La poesia della giustizia. Omaggio a Chiara Benedetti

di Enrico Piergiacomi

Tempo orfano
di e con Chiara Benedetti
una produzione ariaTeatro
con la collaborazione di Medici con l'Africa Cuamm
musiche Luca Vianini
luci Federica Rigon
aiuto regia Marisa Grimaldo
organizzazione Cristina Pagliaro
produzione ariaTeatro

Visto al Teatro Portland di Trento, 10 marzo 2017

 

Non c’è nulla di retorico e affettato nello spettacolo Tempo orfano di Chiara Benedetti. L’artista affronta il tema della migrazione, ossia del dramma di uomini e donne che fuggono dal loro paese per cercare fortuna in Italia, da una prospettiva sia molto delicata e “inattuale”. Con questo secondo aggettivo, intendo connotare la qualità del suo sguardo, che ha la virtù di riflettere sull’esperienza estrema dei migranti, orfani di patria, senza cadere in facili pietismi, enfatiche denunce, vuote indignazioni.

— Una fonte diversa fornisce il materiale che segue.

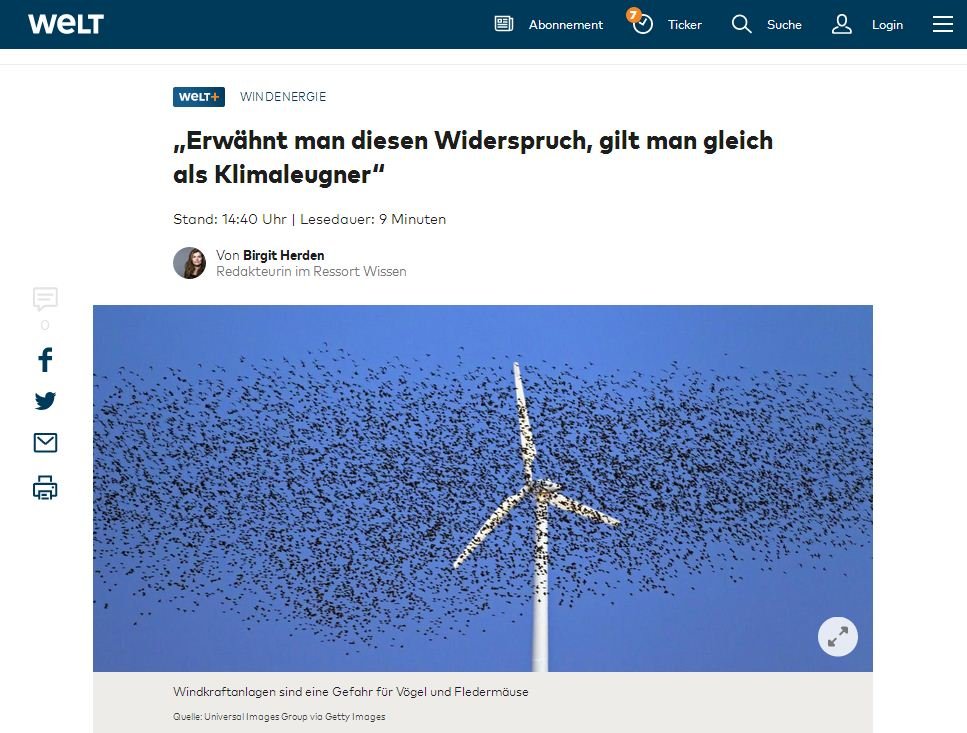Click the Suche label
This screenshot has height=733, width=967.
(784, 25)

Tempo orfano propone un’associazione inusuale nel panorama della ricerca umanitaria sulla giustizia verso i migranti. Generalmente, si argomenta che è giusto cercare di risolvere il problema della migrazione appellandosi a parole chiave come “integrazione” o “multiculturalismo”, che hanno in comune il fatto di porre l’accento su come il fenomeno migratorio può avere tornaconti sociali notevoli per lo stesso paese di accoglienza. Invece, Chiara Benedetti associa la giustizia a un concetto raramente invocato: quello della poesia. Essere giusti verso i migranti è per lei un atto bello e poetico, dunque in sé gratificante, disinteressato e piacevole. Poiché la bellezza e la poesia hanno tali caratteristiche, essendo amate per puro e genuino sentimento.

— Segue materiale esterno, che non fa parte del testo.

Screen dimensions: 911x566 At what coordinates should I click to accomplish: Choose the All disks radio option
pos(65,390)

La rappresentazione di Tempo orfano suggerisce quanto ho sintetizzato con dei piccoli quadri poetici, che hanno quale filo conduttore la storia di un poeta (di cui non faccio il nome, per rispetto e discrezione) che emigra dalla sua patria, incontrando durante la sua fuga certo brutalità e violenza, ma anche umanità, comprensione e amicizia. Chiara Benedetti interpreta l’uomo in uno spazio scenografico interamente vuoto e attraverso una recitazione intima, che restituisce gli attimi di bellezza delle situazioni e delle persone con cui il protagonista entra in relazione. Per fare un singolo esempio, il quadro in cui il poeta migrante è rappresentato mentre fa da badante per un anziano mette volutamente l’accento sulla bellezza della relazione di cura, piuttosto che sugli aspetti tristi e tragici della circostanza.

Non si intende con ciò negare che nello spettacolo manchi la componente militante e civile. Al contrario, Chiara Benedetti insiste molto su questo versante, inframezzando i suoi quadri poetici con momenti in cui l’artista, leggio alla mano, fornisce dati sulla migrazione e ricostruisce le cause dei moti migratori, spesso innescate dalla mala politica internazionale. Inoltre, nel raccontare la storia del poeta migrante, attinge alle interviste da lei fatte a quest’uomo, dunque de facto riferisce una storia realmente accaduta. Questa è tuttavia la parte meno originale e viva del lavoro, che potrebbe benissimo essere divulgata facendo a meno del teatro e usando, anzi, mezzi di comunicazione ben più efficaci o capaci di raggiungere in modo chiaro un vasto pubblico, come il giornalismo d’inchiesta. Lo specifico di Tempo orfano è semmai quello di trasfigurare in poesia questo materiale di informazione. Lo spettacolo non fa così semplicemente politica, bensì una “poesia politica”, o una “politica poetica”.

Il messaggio chiave dello spettacolo è allora, per riassumere, che bisogna amare la giustizia così come si ama la poesia: in modo gratuito e anche contro il proprio tornaconto, nella consapevolezza che la sua ricerca fa stare meglio coloro con cui essa entra in contatto. Il migrante risulta così essere, più che un’anima sfortunata da salvare per dovere e interesse sociale, un portatore di bellezza, che va difesa per il puro fatto che la sua perdita imbruttirebbe o renderebbe più arido il nostro mondo in crescente decadenza.

Le parole di questa recensione non vogliono essere altro che un piccolo omaggio a un’artista che sta facendo molto e può fare ancora di più. Si augura dunque lunga vita al suo nobile e sereno percorso artistico.